Helena had landed just within the walls. Hector's aim had obviously been intentional, for she'd also landed near to the unit of Pikemen and new recruits that Robertus had transported in from Spathens. They were only three-hundred strong. Hardly enough to take back the city.

The leader of said group lowered his pike, which he had raised to shout the same war cry. He grinned broadly at her now, all bravado despite the situation.

"Hector always has to go over the top," he chuckled, successfully hiding any distress at their grim situation with good humor. "He just had to upstage you there, eh Presh?"

"You know, I'm not even mad," Helena replied with a shrug, his good humor somehow rubbing off on her. She even managed something of a smile at the old nickname. "Doing alright there, Polydorus?"

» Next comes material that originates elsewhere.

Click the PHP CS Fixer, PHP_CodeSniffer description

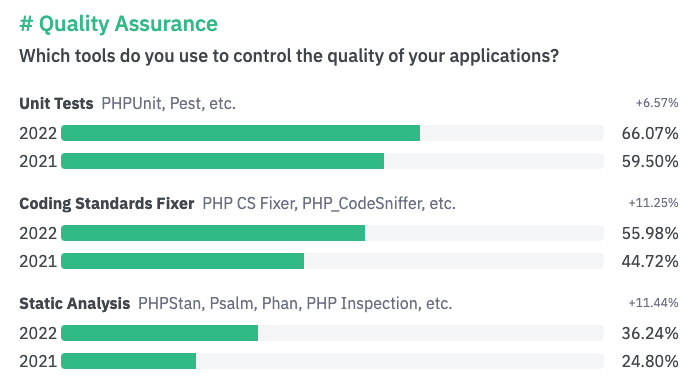click(329, 204)
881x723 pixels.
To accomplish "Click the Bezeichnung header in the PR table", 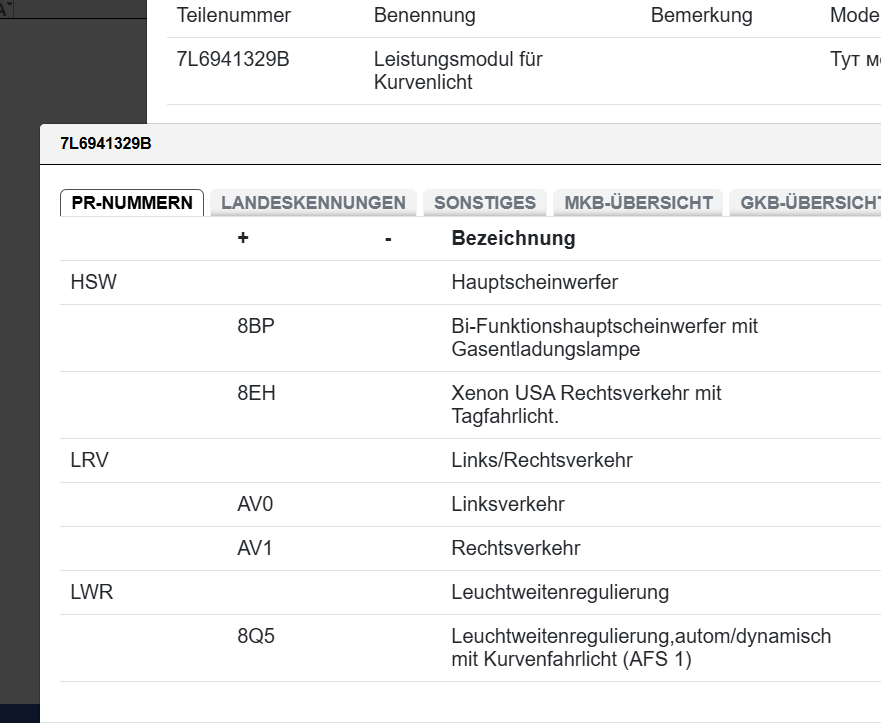I will tap(513, 239).
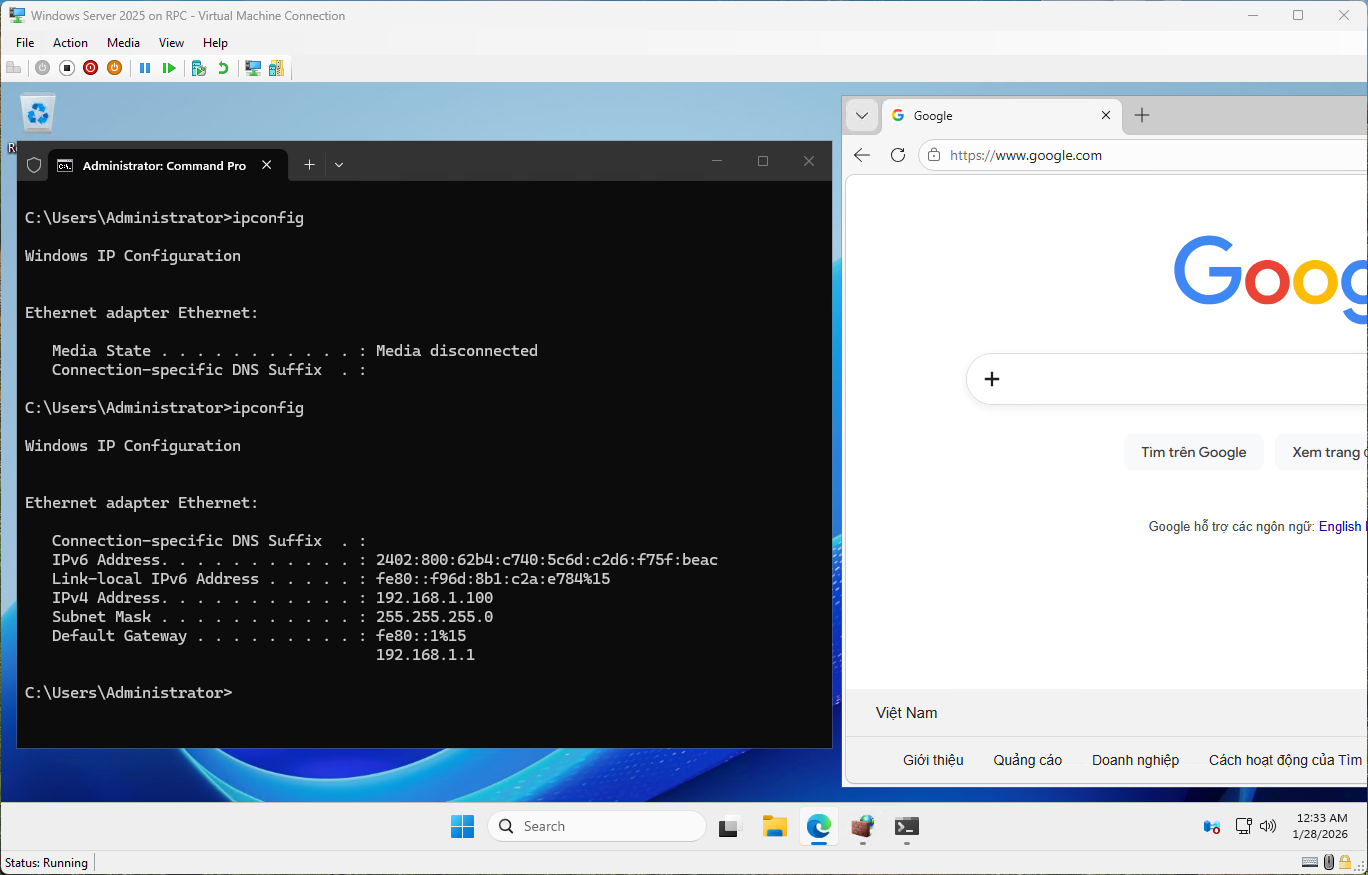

"Thatth CAPTAIN Polydoruth!" a toadlike, pot-bellied man beside Polydorus corrected, interrupting their conversation. Atop his pike waved the unit's standard; a long, grey pennant with a deep blue border. It had a variation of Ilium's ensign stitched in the middle – a diamond surrounded by a laurel crown.

"Harold, that's the Queen, thank you," Polydorus du Priam corrected, eyebrow twitching at the interruption. He'd always had a polite streak, even when at his most annoyed. Normal in build, if a bit over-developed through the shoulders, he resembled his brother Paris more than Hector, but without the vain attention to looks.

Turning back to Helena, he ran a hand through his middle-short hair, deep red like Bordeaux, not the chestnut brown of his brothers. – he had a grey stripe down the center of his head and in his sideburns, but it had nothing to do with his age, as he wasn't much older than Paris "My apologies, Majesty. That's Harold, our herald. He's new."

"Yeth, I'm Harold the herald. I'm new!" he repeated proudly.

"New? I suppose allowances could be made, then," Helena acknowledged, leveling her gaze with the squat standard bearer. He gulped uncomfortably. She turned her attention back to Polydorus. "Can you give me an update on our rat problem, Captain?"

Polydorus nodded. "In all honesty, we weren't making much headway; there are just too many of them. It's the fires that sent them into hiding. I presume they're about to make a comeback now that Hector's put a good portion of them out. Do you have new orders for us?"

"Yeth, have you new orderth?" Harold echoed.

Polydorus coughed. "We've been over this Harold. You don't need to echo everything I say, thank you."

Helena blinked at the completely inept herald, but then decided to ignore him. "You heard my little speech just now?"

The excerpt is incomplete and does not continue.